Note: If you are a TL/DR type of person, let me give you the short answer to the title of the post: Yes! 🙂
For everyone else, I will try my hardest to keep this as short as possible. I will include as many pictures and CLI screens as I think are needed to help answer the scalability question, and no more. While I entertained the idea of making two separate posts regarding scalability, I felt it best to keep it to a single post since AP(Access Point) to AP communication and layer 3 roaming are best explained together. My wife and friends will tell you that I can be long-winded. I apologize in advance.
Let me just start by saying that I work for Aerohive Networks. I have been an employee of Aerohive for about 3 months. In that time, I have learned a tremendous amount about the overall Aerohive solution and architecture. Prior to working for Aerohive, I worked for a reseller that sold for Cisco(to include Meraki), Aruba, and Aerohive. I wasn’t unaware of Aerohive, but let’s be honest for a minute. Aerohive doesn’t have a lot of information out there around how their various protocols work. This isn’t unique to Aerohive, as plenty of vendors withhold deep technical information. It isn’t necessarily done on purpose. It just takes a lot of time and effort to get that information out there in a digestible format for customers and partners. The smaller the company, the harder that is to do. Lastly, there are plenty of people within IT that don’t really care how it works, just as long as it works.
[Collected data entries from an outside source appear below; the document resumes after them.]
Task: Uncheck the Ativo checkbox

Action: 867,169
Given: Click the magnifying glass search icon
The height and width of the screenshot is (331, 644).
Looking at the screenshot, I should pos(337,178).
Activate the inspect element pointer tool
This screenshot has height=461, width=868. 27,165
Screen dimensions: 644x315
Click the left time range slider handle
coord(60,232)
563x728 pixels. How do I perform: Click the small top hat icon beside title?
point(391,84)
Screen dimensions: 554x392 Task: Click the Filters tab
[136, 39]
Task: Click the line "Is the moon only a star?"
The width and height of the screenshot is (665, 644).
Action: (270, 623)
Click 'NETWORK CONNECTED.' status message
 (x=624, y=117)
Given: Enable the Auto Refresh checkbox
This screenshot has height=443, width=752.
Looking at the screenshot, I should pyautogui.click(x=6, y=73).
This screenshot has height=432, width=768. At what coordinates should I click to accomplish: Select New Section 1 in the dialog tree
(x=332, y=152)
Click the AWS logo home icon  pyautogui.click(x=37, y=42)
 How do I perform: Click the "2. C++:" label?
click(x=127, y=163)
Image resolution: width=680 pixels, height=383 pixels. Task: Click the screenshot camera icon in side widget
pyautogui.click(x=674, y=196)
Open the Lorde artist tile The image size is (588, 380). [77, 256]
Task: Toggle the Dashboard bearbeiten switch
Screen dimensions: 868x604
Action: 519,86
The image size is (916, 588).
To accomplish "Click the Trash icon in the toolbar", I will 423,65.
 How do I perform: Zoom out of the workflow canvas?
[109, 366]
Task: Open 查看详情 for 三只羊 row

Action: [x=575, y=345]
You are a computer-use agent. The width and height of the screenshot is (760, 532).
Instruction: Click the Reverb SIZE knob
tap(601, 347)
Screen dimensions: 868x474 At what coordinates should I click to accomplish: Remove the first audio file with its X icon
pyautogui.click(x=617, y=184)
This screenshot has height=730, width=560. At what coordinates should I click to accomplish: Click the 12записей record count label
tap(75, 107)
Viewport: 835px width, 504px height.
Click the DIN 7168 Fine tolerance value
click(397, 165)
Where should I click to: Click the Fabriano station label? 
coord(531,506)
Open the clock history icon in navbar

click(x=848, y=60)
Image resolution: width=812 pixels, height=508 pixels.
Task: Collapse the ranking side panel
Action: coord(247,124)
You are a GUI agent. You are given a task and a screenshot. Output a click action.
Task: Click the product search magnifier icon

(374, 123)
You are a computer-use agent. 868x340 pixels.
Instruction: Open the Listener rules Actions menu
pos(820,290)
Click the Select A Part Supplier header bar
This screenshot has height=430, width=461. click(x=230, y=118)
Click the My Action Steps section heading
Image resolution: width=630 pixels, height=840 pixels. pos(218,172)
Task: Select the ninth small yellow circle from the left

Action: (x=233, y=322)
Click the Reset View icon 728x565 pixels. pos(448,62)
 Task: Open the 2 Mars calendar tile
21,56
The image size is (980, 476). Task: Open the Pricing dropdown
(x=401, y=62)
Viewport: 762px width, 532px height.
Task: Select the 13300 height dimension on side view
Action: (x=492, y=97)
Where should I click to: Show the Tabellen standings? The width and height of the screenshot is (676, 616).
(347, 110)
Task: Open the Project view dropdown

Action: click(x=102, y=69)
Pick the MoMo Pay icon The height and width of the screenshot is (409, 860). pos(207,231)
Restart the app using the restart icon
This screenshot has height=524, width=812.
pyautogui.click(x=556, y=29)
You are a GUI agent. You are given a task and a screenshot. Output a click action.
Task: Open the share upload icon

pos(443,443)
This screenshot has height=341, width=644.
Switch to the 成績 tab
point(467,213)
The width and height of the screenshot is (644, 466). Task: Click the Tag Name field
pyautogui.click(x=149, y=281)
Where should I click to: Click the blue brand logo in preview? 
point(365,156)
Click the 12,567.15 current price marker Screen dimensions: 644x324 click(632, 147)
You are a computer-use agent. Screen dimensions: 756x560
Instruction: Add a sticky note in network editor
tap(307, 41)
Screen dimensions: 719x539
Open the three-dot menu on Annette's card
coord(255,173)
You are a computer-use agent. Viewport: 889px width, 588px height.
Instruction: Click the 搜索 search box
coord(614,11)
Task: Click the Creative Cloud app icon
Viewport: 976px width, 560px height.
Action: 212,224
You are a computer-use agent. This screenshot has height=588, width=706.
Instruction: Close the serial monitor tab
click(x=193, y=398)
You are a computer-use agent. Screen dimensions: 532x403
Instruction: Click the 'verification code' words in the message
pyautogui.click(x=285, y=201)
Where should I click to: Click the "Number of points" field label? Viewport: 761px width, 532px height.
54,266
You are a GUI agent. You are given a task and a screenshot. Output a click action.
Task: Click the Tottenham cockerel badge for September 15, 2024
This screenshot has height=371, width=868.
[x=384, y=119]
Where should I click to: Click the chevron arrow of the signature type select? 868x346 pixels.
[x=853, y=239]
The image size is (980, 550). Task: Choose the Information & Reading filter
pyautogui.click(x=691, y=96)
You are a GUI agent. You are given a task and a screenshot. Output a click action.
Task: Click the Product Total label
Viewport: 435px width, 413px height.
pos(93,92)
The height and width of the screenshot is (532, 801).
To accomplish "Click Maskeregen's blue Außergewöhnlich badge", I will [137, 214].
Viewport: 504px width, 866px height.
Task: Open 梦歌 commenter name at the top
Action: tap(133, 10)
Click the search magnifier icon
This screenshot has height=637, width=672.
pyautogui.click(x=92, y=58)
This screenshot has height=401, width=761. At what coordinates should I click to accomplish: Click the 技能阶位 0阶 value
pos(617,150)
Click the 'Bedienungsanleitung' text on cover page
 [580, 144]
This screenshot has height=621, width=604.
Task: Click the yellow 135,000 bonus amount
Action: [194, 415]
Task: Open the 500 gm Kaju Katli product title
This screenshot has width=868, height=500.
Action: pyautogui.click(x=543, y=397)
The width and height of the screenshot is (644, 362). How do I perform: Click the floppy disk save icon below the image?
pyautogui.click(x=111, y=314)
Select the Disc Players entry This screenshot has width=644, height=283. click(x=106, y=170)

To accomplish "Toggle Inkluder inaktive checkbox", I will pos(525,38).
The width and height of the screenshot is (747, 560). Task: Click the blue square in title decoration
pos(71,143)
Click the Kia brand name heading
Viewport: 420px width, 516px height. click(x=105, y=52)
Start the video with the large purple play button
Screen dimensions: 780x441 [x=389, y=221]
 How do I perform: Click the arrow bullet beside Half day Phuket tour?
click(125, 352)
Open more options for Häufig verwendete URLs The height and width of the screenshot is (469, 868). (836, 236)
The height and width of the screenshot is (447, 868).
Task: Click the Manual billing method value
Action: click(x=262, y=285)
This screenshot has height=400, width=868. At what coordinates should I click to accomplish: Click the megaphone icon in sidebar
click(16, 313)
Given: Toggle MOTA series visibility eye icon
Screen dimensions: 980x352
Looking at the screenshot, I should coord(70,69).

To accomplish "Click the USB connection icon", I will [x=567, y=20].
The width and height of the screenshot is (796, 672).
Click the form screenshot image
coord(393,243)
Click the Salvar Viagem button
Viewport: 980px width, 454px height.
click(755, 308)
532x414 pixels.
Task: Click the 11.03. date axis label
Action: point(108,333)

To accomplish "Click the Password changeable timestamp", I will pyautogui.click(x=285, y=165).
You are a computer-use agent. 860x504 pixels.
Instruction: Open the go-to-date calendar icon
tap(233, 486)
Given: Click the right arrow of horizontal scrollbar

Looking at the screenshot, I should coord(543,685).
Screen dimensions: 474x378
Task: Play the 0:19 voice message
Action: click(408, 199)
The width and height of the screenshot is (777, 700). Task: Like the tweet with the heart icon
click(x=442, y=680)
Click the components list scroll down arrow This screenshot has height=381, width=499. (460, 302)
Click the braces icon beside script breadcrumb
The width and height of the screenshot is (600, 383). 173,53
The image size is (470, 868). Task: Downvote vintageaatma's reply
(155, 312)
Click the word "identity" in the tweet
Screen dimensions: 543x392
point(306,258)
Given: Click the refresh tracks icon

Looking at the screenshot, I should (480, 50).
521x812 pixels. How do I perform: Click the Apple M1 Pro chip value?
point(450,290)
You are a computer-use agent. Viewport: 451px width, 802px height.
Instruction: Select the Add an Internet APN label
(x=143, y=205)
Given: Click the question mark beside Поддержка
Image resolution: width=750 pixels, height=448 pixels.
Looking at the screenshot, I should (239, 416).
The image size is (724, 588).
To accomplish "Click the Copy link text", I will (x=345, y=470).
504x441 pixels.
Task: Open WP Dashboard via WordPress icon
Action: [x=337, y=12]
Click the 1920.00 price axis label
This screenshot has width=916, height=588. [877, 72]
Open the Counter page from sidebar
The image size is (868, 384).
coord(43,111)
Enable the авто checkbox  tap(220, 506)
My goal with this post is simple. I will attempt to expound on Aerohive’s scalability. This topic comes up in pre-sales discussions from time to time. I have not been an Aerohive employee long enough to have it come up more than a handful of times. I can tell you that in my former position at a reseller for multiple wireless vendors(Aerohive, Aruba, Cisco, Meraki), this topic DID come up with customers and internally among the folks within the reseller that I worked for. I suspect that in the months and years to come with me working in a pre-sales capacity at Aerohive, it will come up even more.
I’ll try to address the two biggest scalability issues. They are:
- AP to AP communications, to include associated client information
- Layer 3 roaming
Before I dive into that, a bit of initial work is needed for those unfamiliar with Aerohive and the concept of Cooperative Control. Through a set of proprietary protocols, APs talk to each other and exchange a variety of information about their current environment or settings, to include client information. For a basic overview of Cooperative Control and the protocols used within it, you can read this whitepaper on Aerohive’s website.
Got it? Good. Let’s tackle the first scalability “issue”.
AP to AP Communications
Imagine you have a building with multiple floors and about a thousand APs. You know that there are other wireless vendors with controller based systems that can support this amount of APs. You wonder how Aerohive would do the same thing with no central controller managing the RF environment and the associated clients. How can 1,000 APs manage to keep up with each other? Certainly, the controller that can handle 1,000 APs has sufficient processing power and memory to perform this task. No AP on the market would have similar processing power in a single AP. So how does Aerohive do it?
A few quick points:
- It is very likely that these 1,000 APs are not on the same local subnet from a management IP perspective. Maybe you divided up the APs in 2, 3 or 4 subnets for management purposes with the intent of keeping the BUM(broadcast, unknown unicast, and multicast) traffic down to a reasonable level.
- All 1,000 APs are not going to be within hearing distance(from an RF perspective) of each other. This is an important point to remember, so hang on to that one in the back of your mind.
The basis of AP to AP communications revolves around the Aerohive Mobility Routing Protocol, or AMRP. To take the definition from the whitepaper I linked to above:
AMRP (Aerohive Mobility Routing Protocol) – Provides HiveAPs with the ability to perform automatic neighbor discovery, MAC-layer best-path forwarding through a wireless mesh, dynamic and stateful rerouting of traffic in the event of a failure, and predictive identity information and key distribution to neighboring HiveAPs. This provides clients with fast/secure roaming capabilities between HiveAPs while maintaining their authentication state, encryption keys, firewall sessions, and QoS enforcement settings.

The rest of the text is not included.